Teen’s family and past history can also influence teen’s behaviors. Teens born from teenage mothers are more likely to start having sex at an early age and become teen parents themselves (9). These teens could have thought that since their mom was a teenage mom, that was normal. Since this lifestyle was all they had known, their environment was supporting that conclusion. Further, existing AOE programs were supporting the conclusion that teenage motherhood is acceptable so long as it is accompanied by a teenage marriage, and it is not too much of a stretch for a pregnant teen to accept the former without the latter. With re-framing the way society views sex, those teens may change their feeling about teenage pregnancy by seeing that the norm is not to be a teenage mom, but to use protection when having sex. Following the Social Learning Theory based curriculum, the media and family history are all part of a teen’s environment and will play into the teens decision making process about when to use protection.
A New View
Under the new proposal, society will no longer be telling teens not to have sex. The framing instead would be, society understands that teens will have sex, just be safe and smart about it - use protection. Teens hate being told what to do - they want to know the facts and then left alone to make their own educated decisions (22). A re-framing message has been proven effective in Florida’s anti-tobacco “Truth” campaign. Research conducted for the campaign found that for the campaign to be successful, the tone of “truth” could not be preachy and that “truth” needed a message other than “don’t” (26). To avoid the “don’t” message, the campaign re-framed the idea that society was telling teens not to smoke, to a frame that the tobacco companies were taking independence away from teens and that it was the tobacco companies that are now trying to tell teens what to do. The methods used in the anti-smoking campaign are applied to sexual behavior in the proposed intervention, as teens generally feel the same way about sex as they do smoking: they want to make up their own minds.
Re-framing sex and providing information regarding contraception is the method that most Western and Northern European countries are using to reduce pregnancies and STDs (24). These countries acknowledge that teens are going to have sex, so they put the emphasis on protection and contraception use. This method has been proven effective in reducing the rates of teenage pregnancy, childbirth, and STDs in these countries (26). The proposed intervention has taken into account what other countries are doing to reduce their rates, further proving that re-framing the idea of sex and providing information on contraception, family history, media and social norms can and will help reduce the rates of the US teen pregnancy and STDs.

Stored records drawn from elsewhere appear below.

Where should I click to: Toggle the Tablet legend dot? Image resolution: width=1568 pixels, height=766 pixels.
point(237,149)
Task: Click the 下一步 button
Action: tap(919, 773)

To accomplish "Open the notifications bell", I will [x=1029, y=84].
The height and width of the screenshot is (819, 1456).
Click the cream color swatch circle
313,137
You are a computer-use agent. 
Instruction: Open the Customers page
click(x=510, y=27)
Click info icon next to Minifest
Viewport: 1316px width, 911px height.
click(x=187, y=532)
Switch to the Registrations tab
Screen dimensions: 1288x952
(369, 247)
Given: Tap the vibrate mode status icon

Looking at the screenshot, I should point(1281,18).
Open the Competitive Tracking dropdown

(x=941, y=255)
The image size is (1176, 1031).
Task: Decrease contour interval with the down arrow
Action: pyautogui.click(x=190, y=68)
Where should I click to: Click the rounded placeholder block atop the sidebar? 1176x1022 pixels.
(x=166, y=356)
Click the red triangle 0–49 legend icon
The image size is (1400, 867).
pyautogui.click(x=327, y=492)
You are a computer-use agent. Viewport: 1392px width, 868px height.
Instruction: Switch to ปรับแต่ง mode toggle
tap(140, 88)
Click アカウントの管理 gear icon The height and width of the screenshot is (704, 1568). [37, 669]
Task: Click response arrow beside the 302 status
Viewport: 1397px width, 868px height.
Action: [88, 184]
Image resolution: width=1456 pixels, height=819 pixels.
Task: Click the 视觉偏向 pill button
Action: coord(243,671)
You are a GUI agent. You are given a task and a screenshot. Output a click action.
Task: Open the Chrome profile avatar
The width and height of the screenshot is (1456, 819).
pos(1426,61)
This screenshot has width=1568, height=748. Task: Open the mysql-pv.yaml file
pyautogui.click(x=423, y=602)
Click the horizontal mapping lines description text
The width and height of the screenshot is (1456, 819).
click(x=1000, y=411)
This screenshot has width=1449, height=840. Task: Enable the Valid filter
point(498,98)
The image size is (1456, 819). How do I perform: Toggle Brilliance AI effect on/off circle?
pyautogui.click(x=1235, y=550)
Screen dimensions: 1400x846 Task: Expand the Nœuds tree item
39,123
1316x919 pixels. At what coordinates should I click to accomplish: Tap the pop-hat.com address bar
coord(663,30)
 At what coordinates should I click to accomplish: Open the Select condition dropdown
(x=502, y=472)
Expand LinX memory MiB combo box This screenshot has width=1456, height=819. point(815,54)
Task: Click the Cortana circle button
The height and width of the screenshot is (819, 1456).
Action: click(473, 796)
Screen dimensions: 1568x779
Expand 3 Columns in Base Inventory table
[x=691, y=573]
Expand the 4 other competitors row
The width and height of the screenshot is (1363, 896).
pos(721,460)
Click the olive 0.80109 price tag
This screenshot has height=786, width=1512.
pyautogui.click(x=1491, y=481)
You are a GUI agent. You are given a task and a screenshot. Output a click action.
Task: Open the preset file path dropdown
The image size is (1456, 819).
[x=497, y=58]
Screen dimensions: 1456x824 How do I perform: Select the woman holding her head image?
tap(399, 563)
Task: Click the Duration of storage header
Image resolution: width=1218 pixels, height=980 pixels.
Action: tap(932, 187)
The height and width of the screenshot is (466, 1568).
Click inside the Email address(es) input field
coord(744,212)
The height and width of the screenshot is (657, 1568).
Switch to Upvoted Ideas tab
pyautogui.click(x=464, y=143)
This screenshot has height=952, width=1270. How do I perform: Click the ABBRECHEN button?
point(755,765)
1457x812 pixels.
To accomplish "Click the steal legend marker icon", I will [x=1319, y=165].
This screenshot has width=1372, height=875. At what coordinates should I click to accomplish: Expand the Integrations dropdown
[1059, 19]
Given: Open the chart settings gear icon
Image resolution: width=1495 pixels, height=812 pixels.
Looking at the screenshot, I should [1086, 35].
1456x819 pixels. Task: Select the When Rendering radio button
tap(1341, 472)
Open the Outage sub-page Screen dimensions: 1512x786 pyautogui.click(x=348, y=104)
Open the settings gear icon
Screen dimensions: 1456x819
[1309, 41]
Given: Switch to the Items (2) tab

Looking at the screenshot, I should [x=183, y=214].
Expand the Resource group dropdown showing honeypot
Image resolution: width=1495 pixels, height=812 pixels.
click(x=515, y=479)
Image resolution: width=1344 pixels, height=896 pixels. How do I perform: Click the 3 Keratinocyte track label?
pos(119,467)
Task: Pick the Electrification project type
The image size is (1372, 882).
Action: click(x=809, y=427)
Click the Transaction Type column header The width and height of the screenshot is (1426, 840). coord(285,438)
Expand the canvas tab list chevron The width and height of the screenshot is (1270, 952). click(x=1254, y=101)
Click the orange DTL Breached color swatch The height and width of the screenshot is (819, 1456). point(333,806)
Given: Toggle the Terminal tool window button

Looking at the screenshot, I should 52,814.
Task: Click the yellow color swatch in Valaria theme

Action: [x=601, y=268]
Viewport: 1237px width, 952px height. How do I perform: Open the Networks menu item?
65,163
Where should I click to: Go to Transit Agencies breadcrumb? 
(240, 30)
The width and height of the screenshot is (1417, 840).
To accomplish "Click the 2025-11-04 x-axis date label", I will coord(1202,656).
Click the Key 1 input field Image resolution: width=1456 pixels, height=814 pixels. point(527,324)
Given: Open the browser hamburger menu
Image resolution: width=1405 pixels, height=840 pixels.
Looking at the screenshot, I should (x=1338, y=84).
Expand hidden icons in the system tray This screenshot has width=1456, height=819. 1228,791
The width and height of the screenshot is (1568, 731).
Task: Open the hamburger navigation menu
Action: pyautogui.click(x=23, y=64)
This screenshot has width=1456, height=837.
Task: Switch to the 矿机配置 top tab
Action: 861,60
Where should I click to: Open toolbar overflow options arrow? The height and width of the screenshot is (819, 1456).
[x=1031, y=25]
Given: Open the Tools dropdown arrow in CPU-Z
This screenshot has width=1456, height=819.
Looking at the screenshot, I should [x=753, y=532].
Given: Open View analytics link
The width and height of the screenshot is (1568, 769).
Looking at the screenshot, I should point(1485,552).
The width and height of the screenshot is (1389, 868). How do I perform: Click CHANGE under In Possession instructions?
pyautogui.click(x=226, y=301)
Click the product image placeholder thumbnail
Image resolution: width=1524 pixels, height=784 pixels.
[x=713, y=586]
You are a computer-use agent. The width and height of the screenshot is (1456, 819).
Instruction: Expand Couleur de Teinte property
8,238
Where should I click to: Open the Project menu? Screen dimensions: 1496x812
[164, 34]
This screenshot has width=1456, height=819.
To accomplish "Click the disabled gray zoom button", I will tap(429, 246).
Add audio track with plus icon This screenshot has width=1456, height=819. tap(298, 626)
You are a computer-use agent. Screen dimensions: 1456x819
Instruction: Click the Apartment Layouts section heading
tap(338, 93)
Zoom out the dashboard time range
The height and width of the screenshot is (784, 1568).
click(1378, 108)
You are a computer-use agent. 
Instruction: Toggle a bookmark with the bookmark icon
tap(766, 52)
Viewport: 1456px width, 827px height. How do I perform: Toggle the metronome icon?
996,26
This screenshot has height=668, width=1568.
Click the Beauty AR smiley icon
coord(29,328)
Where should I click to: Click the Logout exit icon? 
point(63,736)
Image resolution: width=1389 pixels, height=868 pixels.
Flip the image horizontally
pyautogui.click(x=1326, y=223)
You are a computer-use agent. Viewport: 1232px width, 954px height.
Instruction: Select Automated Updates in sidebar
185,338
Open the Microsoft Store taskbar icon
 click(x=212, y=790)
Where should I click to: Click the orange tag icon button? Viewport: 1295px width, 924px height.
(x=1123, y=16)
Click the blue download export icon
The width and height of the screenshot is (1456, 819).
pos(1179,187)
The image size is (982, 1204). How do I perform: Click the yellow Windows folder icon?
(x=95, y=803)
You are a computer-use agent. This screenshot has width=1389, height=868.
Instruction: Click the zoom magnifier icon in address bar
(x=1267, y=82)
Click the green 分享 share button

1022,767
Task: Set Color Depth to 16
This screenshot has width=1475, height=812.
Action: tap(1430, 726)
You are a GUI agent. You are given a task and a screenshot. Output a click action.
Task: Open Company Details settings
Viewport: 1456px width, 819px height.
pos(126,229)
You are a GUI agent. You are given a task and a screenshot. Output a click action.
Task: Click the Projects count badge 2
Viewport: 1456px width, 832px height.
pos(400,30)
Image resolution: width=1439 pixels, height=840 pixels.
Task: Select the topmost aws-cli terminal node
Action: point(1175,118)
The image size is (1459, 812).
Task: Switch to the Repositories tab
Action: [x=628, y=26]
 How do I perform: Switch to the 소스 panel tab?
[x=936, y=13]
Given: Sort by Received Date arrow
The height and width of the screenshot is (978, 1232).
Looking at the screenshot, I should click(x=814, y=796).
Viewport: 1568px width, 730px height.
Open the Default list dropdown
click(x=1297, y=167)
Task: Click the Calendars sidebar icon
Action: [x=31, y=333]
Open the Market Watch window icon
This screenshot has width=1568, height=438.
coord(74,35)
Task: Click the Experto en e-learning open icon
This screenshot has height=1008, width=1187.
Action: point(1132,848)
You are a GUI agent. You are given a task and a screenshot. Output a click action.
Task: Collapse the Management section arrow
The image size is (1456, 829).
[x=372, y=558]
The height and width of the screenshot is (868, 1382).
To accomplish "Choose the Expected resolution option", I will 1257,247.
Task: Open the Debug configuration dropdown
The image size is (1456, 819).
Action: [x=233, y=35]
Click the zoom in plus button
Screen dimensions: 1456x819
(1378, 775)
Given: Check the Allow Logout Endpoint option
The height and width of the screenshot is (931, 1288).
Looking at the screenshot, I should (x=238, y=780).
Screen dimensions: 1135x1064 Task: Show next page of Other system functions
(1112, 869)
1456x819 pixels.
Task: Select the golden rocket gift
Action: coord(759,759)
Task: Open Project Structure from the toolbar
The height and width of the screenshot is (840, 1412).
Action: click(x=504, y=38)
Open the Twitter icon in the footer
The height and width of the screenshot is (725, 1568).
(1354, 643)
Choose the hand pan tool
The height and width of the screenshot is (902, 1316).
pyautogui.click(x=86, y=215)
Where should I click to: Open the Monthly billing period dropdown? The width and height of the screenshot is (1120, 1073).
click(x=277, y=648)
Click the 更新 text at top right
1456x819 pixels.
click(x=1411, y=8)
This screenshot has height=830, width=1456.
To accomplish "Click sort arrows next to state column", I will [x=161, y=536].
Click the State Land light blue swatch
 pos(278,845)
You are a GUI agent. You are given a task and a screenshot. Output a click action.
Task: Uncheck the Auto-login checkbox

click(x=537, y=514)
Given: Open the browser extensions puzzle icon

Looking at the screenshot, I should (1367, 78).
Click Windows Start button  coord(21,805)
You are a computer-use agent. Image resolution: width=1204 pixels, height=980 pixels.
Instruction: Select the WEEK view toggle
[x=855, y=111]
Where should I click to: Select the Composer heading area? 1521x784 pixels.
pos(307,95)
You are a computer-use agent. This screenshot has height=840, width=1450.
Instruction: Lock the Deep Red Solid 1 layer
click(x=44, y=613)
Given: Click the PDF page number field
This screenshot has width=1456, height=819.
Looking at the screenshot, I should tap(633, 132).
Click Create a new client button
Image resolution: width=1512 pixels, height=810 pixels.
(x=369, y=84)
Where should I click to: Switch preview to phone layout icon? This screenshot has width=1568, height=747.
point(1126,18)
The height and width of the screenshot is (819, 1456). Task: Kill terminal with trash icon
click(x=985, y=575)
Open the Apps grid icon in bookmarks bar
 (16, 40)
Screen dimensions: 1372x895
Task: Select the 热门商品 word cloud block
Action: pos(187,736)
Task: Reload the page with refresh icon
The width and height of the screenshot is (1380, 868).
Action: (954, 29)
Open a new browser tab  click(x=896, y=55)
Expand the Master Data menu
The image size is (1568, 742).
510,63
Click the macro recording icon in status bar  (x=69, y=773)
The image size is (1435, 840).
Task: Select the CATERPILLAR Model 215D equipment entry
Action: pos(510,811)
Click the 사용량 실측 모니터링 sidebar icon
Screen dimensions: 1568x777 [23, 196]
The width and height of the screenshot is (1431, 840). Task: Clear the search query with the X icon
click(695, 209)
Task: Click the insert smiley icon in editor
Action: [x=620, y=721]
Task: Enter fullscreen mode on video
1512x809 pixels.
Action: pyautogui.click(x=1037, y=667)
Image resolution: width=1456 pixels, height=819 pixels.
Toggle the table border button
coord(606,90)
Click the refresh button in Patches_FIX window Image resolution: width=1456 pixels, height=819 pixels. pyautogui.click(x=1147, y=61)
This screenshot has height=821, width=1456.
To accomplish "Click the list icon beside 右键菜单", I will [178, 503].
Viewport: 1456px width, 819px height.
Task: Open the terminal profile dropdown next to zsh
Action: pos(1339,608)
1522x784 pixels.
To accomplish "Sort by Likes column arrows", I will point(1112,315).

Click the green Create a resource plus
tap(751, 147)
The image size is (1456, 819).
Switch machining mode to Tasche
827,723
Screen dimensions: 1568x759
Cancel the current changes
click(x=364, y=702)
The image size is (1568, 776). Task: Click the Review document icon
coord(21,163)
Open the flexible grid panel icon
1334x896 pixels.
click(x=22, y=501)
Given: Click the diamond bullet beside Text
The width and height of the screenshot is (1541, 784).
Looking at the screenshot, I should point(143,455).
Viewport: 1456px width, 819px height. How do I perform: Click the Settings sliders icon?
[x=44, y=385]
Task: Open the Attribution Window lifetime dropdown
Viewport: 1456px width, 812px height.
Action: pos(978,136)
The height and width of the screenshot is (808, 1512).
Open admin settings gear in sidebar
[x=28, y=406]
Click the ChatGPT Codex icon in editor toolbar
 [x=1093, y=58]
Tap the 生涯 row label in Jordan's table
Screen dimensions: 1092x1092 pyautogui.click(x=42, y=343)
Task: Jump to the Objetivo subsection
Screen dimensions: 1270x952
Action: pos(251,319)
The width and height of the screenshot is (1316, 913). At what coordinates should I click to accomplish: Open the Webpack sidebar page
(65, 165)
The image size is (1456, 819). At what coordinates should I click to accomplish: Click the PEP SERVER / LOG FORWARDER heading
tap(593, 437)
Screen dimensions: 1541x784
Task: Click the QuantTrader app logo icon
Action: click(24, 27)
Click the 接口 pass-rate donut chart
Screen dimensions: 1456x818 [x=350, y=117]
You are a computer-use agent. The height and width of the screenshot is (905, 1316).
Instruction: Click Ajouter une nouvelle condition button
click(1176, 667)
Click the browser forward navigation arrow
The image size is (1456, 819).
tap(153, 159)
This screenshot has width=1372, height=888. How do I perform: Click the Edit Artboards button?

AOE programs lack key elements that reduce their chances of achieving their desired goal of lowering the rates of teenage pregnancies and STDs. The proposed intervention accounts for these elements in two key ways: 1) by re-framing the way society views sex among teenagers 2) by basing the sexual education programs around the Social Learning Theory, incorporating teens’ social environments into programs promoting contraception use. Pregnancy and STD exposure are serious risks facing almost all teens. Ignoring the reality that teenagers will, despite all efforts, continue to be sexually active is not doing them any favors. Confronting these mature issues with tactics aimed at juveniles belittles both the issues and the audience. The proposed intervention seeks not only to reframe the way teenagers and Americans in general conceive of teen sexuality, but to empower teenagers with the knowledge to make informed choices and thereby the confidence to make the right decisions.